Madame Arcati ist nicht das, woran man vielleicht beim Wort "Medium" sofort denkt. Ja, sie ist ein bißchen verrückt, aber statt dem Turban, den man so oft sieht, hat sie eine leicht zerzauste Frisur, statt eines bestickten Kaftans oder dramatisch wallenden Gewändern trägt sie bequeme Omakleider, und es gibt gar kein klischeehaftes Drama.
Tatsächlich ist sie für jemand, der sich mit dem Übernatürlichen beschäftigt, sehr bodenständig.
Sie erwähnt zum Beispiel, daß die kleine Daphne gerade eine Erkältung gehabt hat, das arme Kind (Geister können sich erkälten?), sie liebt das Radfahren (wie auch Rutherford selber) und trägt dabei eines dieser wundervollen "Miss Marple Capes" (ich hätte zu gern selber eins), sie hat ein gemütliches kleines Cottage anstatt ihre Gäste in einem dunklen Raum mit langen Vorhängen zu empfangen, und sie ist ganz ehrlich daran interessiert, das Geisterproblem zu lösen anstatt nur mysteriöse Hinweise fallen zu lassen.
Wenn ich so drüber nachdenke, erinnert sich mich an eine schwäbische Großmutter der alten Zeit, im Kittelschurz, die sich dran macht, Dinge zu erledigen, nur daß Dinge in dem Fall kein Garten, kein schmutziger Boden und kein üppiges Mahl sind, sondern eben sich um Geister zu kümmern.
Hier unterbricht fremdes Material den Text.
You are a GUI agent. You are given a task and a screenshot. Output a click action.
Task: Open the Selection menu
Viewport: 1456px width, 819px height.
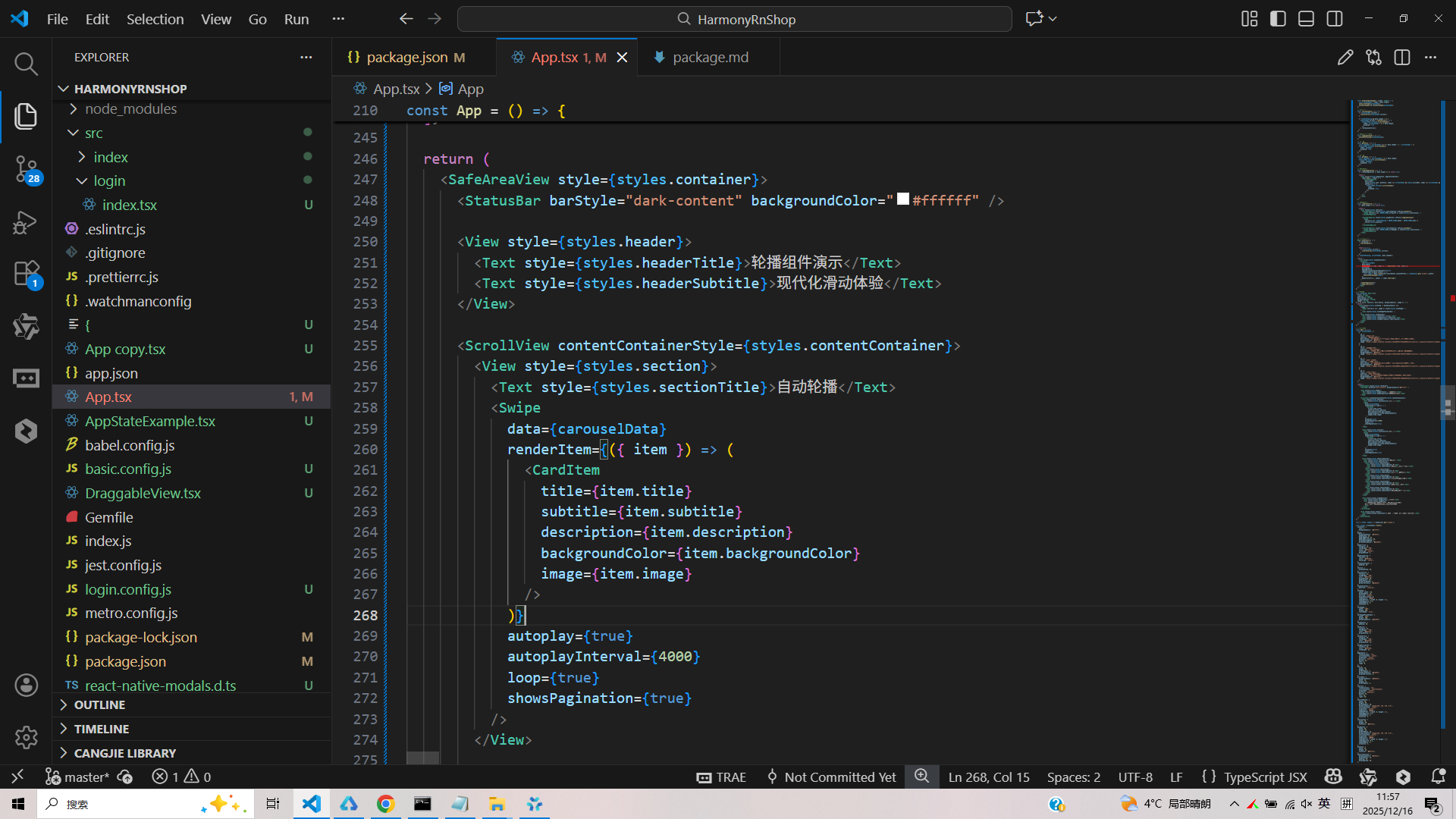155,19
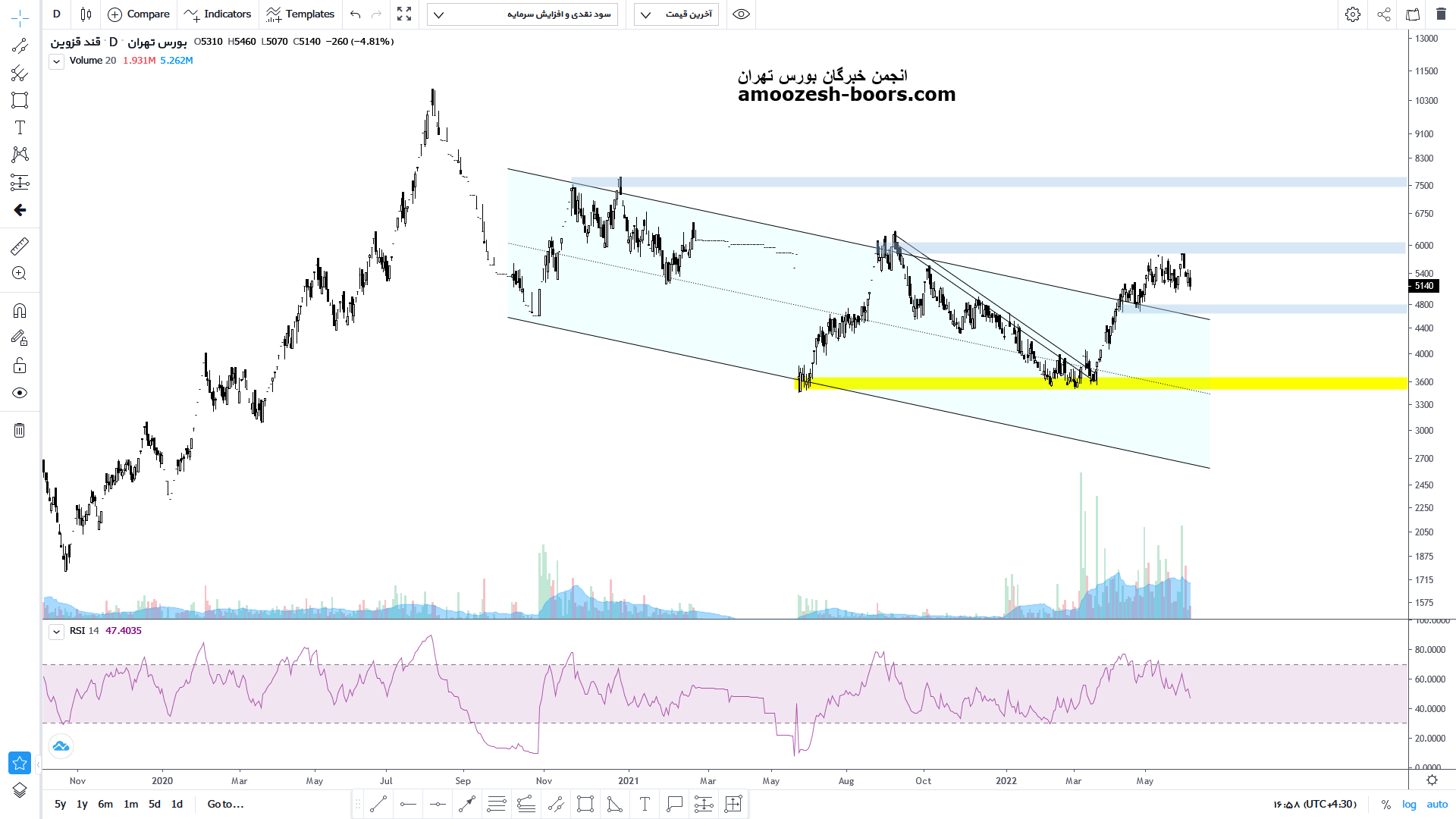Open candlestick chart style icon
Image resolution: width=1456 pixels, height=819 pixels.
86,14
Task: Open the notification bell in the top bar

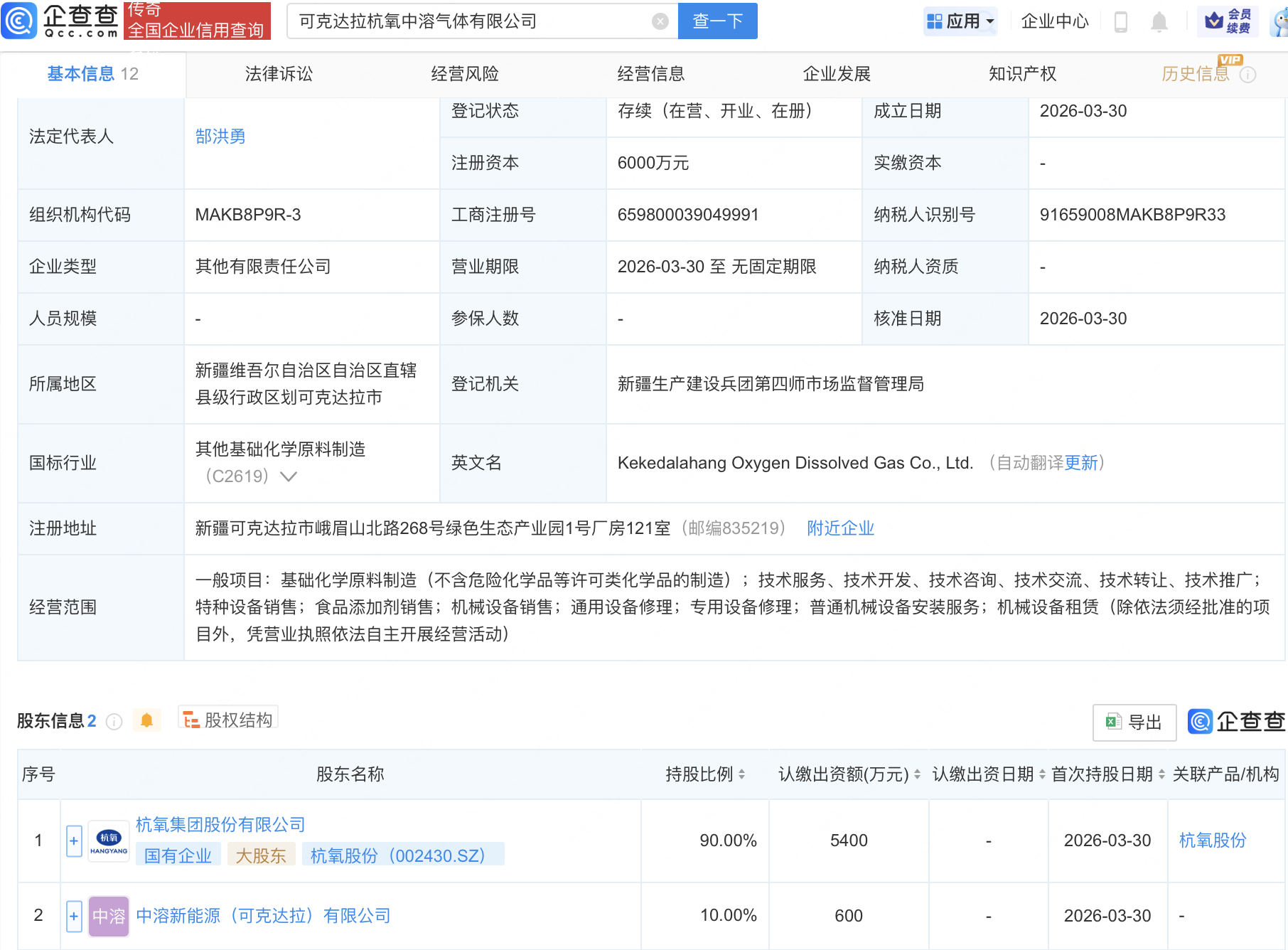Action: 1159,21
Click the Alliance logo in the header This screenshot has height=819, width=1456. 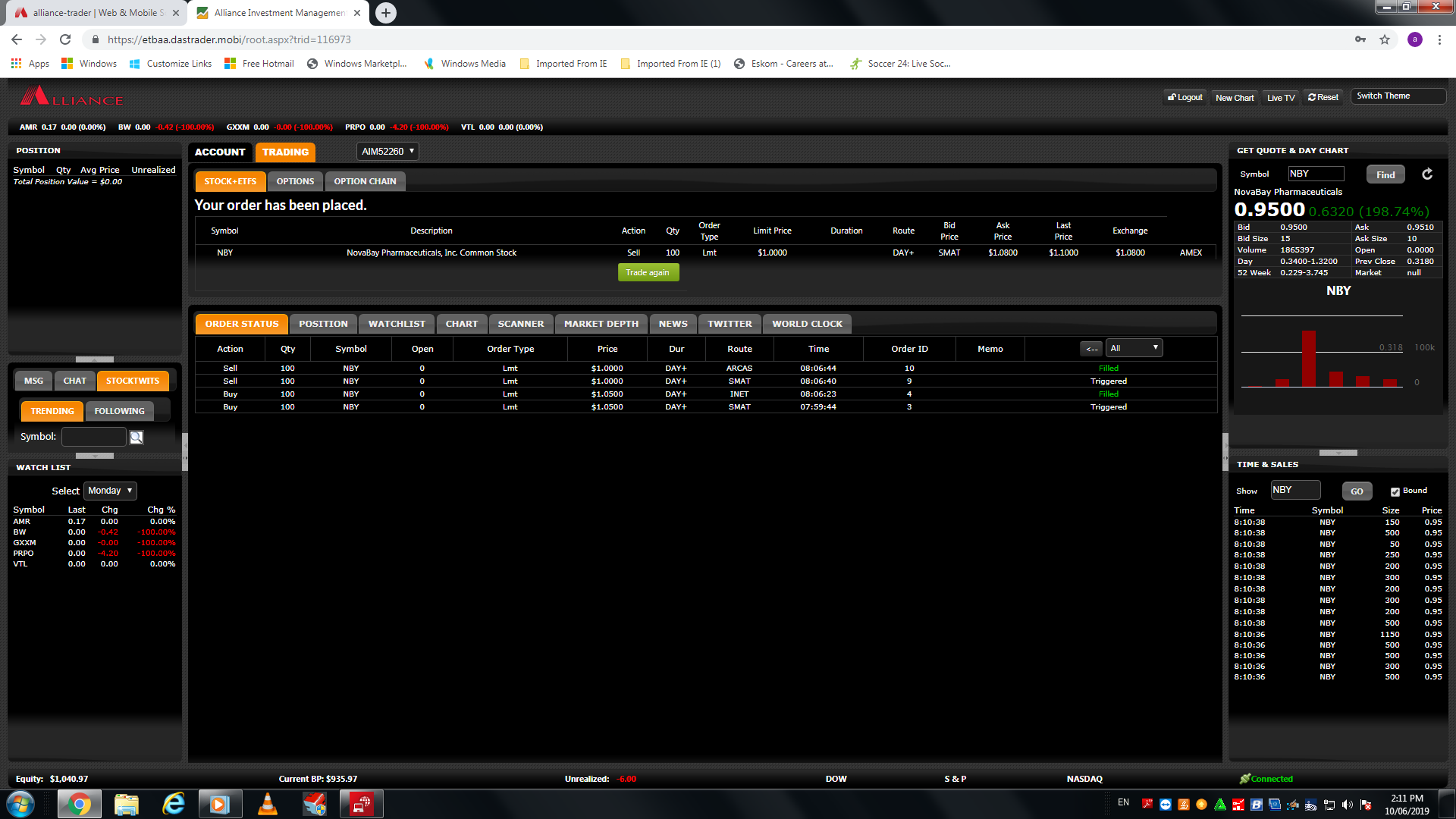(72, 97)
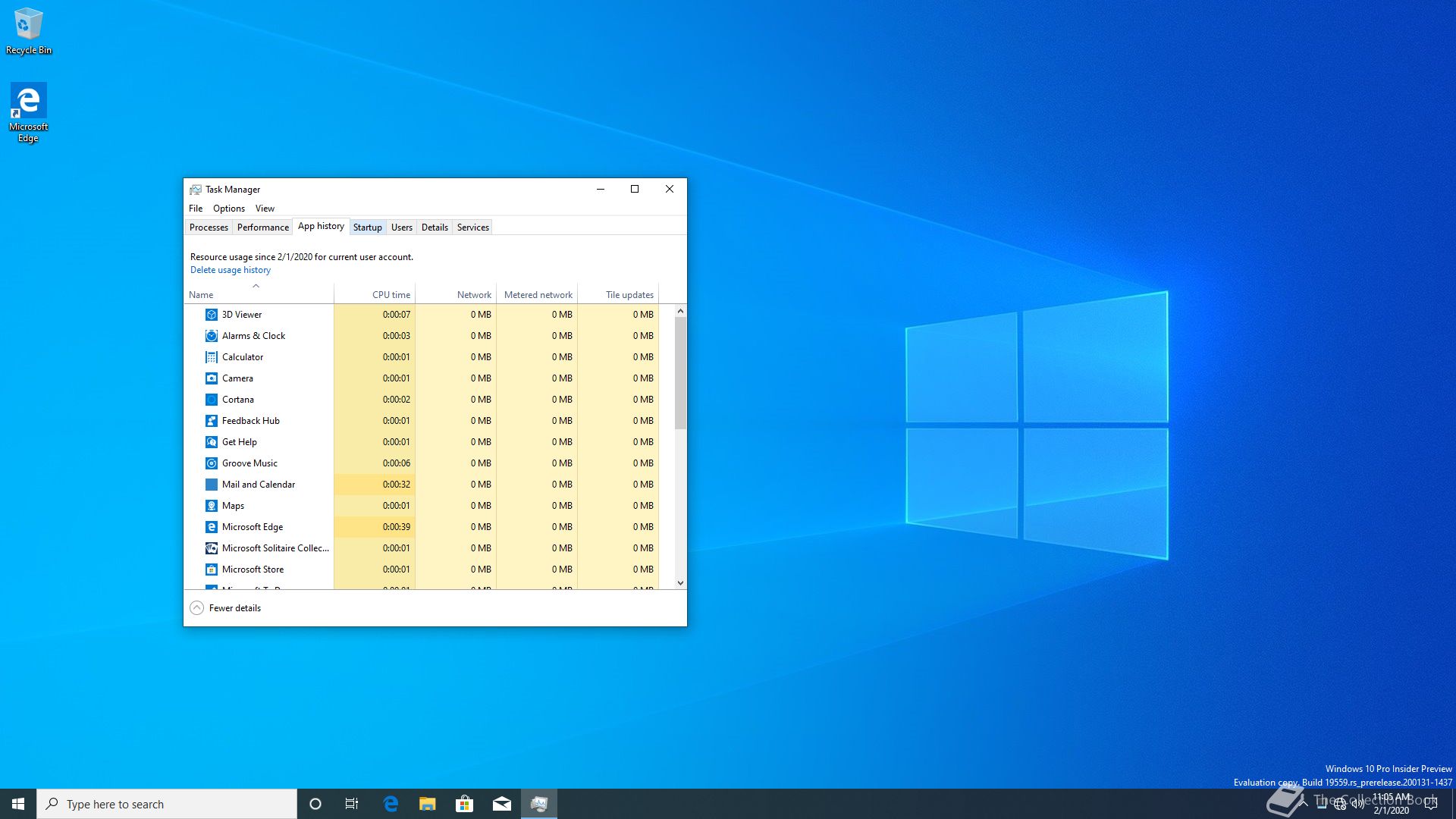This screenshot has height=819, width=1456.
Task: Switch to the Performance tab
Action: [262, 228]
Bis zum Schluß gibt sie nicht auf und sie tut es mit soviel Ausdruck und körperlichem Einsatz und unendlichem Optimismus, daß sie das schon hinbekommen wird.
Allein um das zu sehen, würde ich sie für eine Séance engagieren, ohne zu zucken!
Jetzt kommt die große Nachdenkerei, die ich einfach nicht stoppen kann.
Ich wünschte, sie hätten den Teil mit dem Hausmädchen Edith erklärt. Wie hat sie diese zwei Damen heraufbeschworen? Hat sie sich anschließend daran erinnert, was passiert ist? Ist sie Madame Arcati von da an aus dem Weg gegangen? Hat sie eine Stelle bei netteren Leuten gefunden? Was ist mit dem Haus passiert? Hat Madame Arcati wohl weiterhin versucht, jetzt alle drei zurückzuschicken? Hat sie irgendjemand davon erzählt, was geschehen ist? Hat sie je mit den Bradmans darüber gesprochen?
So könnte ich weitermachen ;-)
Jetzt aber mal ernsthaft. Geistreicher Dialog hin oder her, ich bin mir sicher, daß ich ohne Margaret Rutherford nach zehn Minuten ausgestiegen wäre.
Vielleicht versuche ich mal das deutsche Remake aus den 60ern anzuschauen, um zu sehen, ob und wie das mein Gefühl gegenüber der Handlung und den Figuren ändert.